What this task involves –
Lines in the entries below where the word "accomplish" shows up should each be copied.
*** Records
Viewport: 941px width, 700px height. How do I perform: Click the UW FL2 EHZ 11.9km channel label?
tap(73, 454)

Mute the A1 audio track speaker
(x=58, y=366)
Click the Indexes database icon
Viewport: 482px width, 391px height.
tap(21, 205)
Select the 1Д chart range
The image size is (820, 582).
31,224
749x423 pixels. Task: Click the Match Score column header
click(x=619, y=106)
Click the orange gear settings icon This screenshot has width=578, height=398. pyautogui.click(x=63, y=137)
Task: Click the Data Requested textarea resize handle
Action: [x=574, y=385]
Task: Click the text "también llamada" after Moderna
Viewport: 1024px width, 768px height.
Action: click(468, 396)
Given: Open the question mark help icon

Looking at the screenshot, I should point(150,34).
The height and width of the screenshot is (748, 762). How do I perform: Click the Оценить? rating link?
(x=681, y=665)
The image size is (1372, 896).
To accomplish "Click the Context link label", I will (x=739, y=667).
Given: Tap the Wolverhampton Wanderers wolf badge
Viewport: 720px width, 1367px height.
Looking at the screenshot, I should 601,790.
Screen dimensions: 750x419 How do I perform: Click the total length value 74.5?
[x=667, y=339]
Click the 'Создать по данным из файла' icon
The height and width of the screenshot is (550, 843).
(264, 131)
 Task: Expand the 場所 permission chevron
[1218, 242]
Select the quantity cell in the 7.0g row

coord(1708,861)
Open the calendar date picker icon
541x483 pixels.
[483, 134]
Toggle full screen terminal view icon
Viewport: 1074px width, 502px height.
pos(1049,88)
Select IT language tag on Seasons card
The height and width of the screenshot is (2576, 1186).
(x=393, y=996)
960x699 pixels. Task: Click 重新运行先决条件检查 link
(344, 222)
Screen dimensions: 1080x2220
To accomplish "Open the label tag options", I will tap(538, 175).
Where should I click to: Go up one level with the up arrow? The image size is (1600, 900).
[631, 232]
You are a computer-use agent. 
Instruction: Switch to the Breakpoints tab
******
Completed exercise –
To accomplish "Click the Context link label", I will (x=739, y=667).
To accomplish "Open the label tag options", I will tap(538, 175).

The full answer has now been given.